Le duc de Bellune est accouru de Strasbourg avec une armée qui n'est pas de dix mille hommes! Il désespère d'arrêter les Autrichiens dans les défilés des Vosges. Le 4 janvier, l'ennemi entre à Vesoul; le 9 janvier, Besançon est investi.

De son côté, le maréchal Blücher a effectué le passage du Rhin dans la nuit du 1er janvier, et sur trois points différents. Au centre, les corps de Langeron et d'York ont passé le Rhin à Caub; arrivé sur la rive française, le corps de Langeron s'est détaché pour aller bloquer Mayence, et le corps d'York a pris la direction de Creutznach. Le corps de Saint-Priest, formant la droite de l'armée de Silésie, a passé le Rhin à Neuwied et vient d'occuper Coblentz. Enfin à l'aile gauche, les corps de Sacken et de Kleist, qui ont passé le Rhin devant Manheim, s'avancent sur le duc de Raguse. Celui-ci, qui n'a que les cadres d'une armée, recule sur les places de la Sarre et de la Moselle.

Nos troupes sont en pleine retraite. Napoléon ne s'était pas flatté de l'espoir d'arrêter long-temps les alliés sur la frontière: forcé de les laisser s'avancer dans l'intérieur, il ne pense plus qu'à mettre de l'ensemble dans nos mouvements rétrogrades, qu'il veut concentrer de manière à couvrir Paris.

Il ordonne au duc de Bellune de disputer pied à pied les passages des Vosges. Il lui envoie le duc de Trévise avec une division de la garde, pour le soutenir sur la route de Langres.
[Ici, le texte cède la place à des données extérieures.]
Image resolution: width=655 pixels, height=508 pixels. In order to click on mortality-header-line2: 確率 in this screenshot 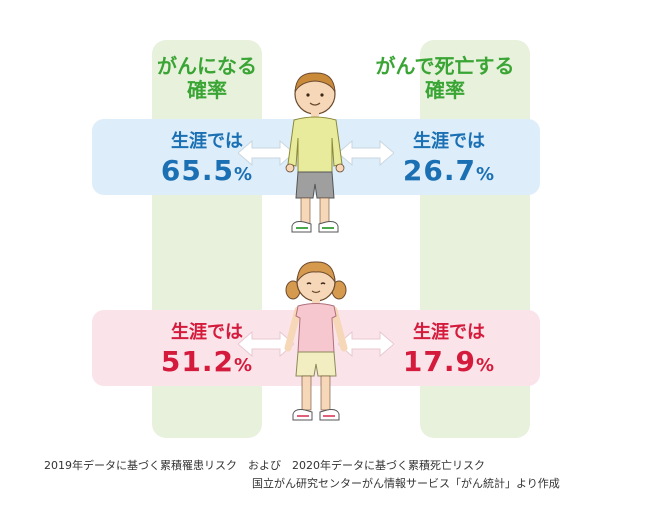, I will do `click(445, 90)`.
Il recommande au duc de Raguse de s'appuyer le plus long-temps qu'il pourra sur les glacis des nombreuses forteresses de la Lorraine. Enfin, le duc de Tarente, qui est du côté de Liège, occupé à pourvoir à la sûreté des places du Bas-Rhin et de la Meuse, a ordre de rentrer dans la vieille France par la porte des Ardennes. Une instruction commune à tous les maréchaux leur prescrit, à mesure qu'ils se retirent, de jeter dans les places les soldats fatigués et ceux de nouvelles levées qui ne sont pas encore habillés. On laisse donc partout de nombreuses garnisons que Napoléon se réserve de réunir en corps d'armée, sur les derrières de l'ennemi.

Toutes les troupes ont ordre d'acculer leurs retraites sur la Champagne. C'est aussi sur la Champagne qu'on va diriger les renforts qui arrivent du fond de la France, et dont les maréchaux Kellermann et Oudinot sont chargés de former de nouveaux bataillons.
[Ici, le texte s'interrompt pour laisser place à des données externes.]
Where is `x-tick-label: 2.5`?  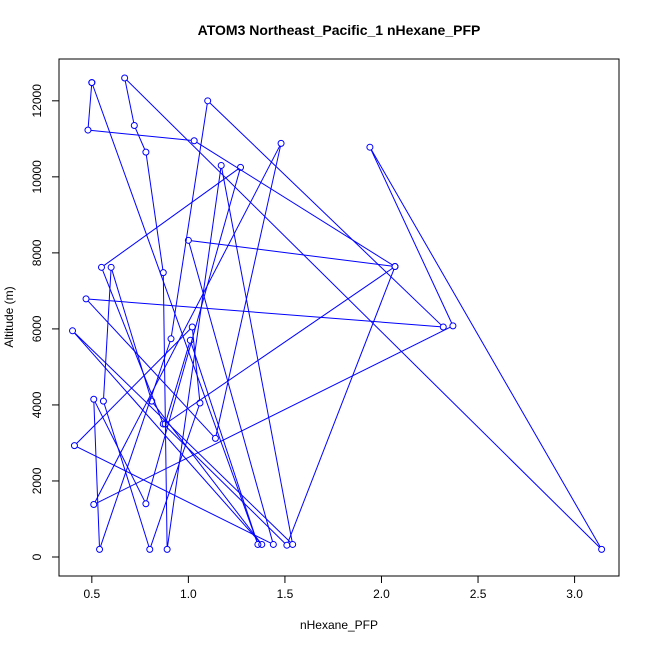
x-tick-label: 2.5 is located at coordinates (478, 594).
Des commissaires extraordinaires sont envoyés dans les départements pour présider aux levées d'hommes et aux mesures de défense. On distingue parmi ces commissaires les sénateurs de Semonville, de Beurnonville, Boissy-d'Anglas, etc. «Français,» dit Napoléon dans la proclamation dont ces commissaires étaient porteurs, «Français, un dernier effort! J'appelle ceux de Paris, de la Bretagne et de la Normandie, de la Champagne, de la Bourgogne et des autres départements, au secours de leurs frères de la Lorraine et de l'Alsace! A l'aspect de tous ces peuples en armes, l'étranger fuira ou signera la paix.»
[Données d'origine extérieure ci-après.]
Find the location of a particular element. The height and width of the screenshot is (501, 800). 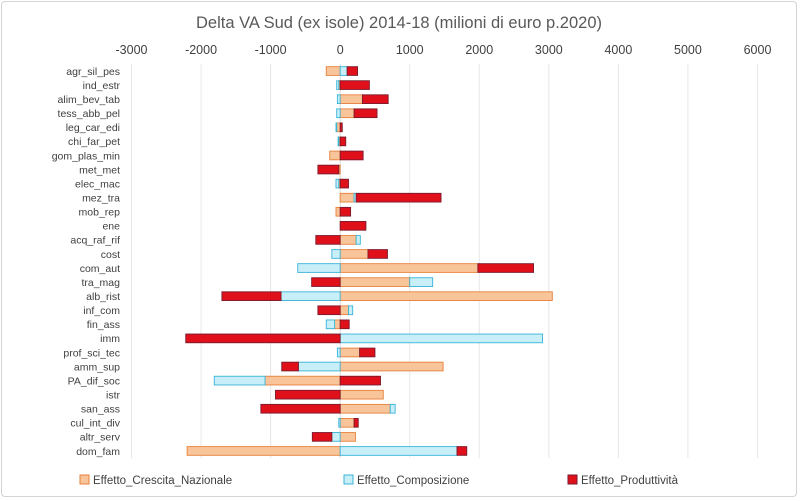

L'empereur ne veut négliger aucun moyen pour intimider l'ennemi dans sa marche. Il connaît de longue main l'extrême circonspection des généraux qui lui sont opposés, et il a deviné leurs irrésolutions. Il multiplie les revues militaires dans la cour des Tuileries; et le lendemain les journaux doublent ou triplent le nombre des troupes qui ont été passées en revue. En moins d'un mois, plus de deux cent mille hommes sont comptés comme ayant traversé Paris pour se rendre à l'armée.

Négligeons ces ruses de gazettes, et revenons à la vérité8.

Note 8: (retour) Quelques écrivains qui trouvent commode pour leur métier de n'avoir à puiser les matériaux de l'histoire que dans les journaux, ne peuvent pardonner à Napoléon de s'être servi des gazettes pour tromper l'ennemi. Ils crieraient volontiers au sacrilège! Cependant les mêmes écrivains conviennent que les alliés, étonnés de la jactance de nos journalistes, redoutaient une guerre nationale et même une bataille.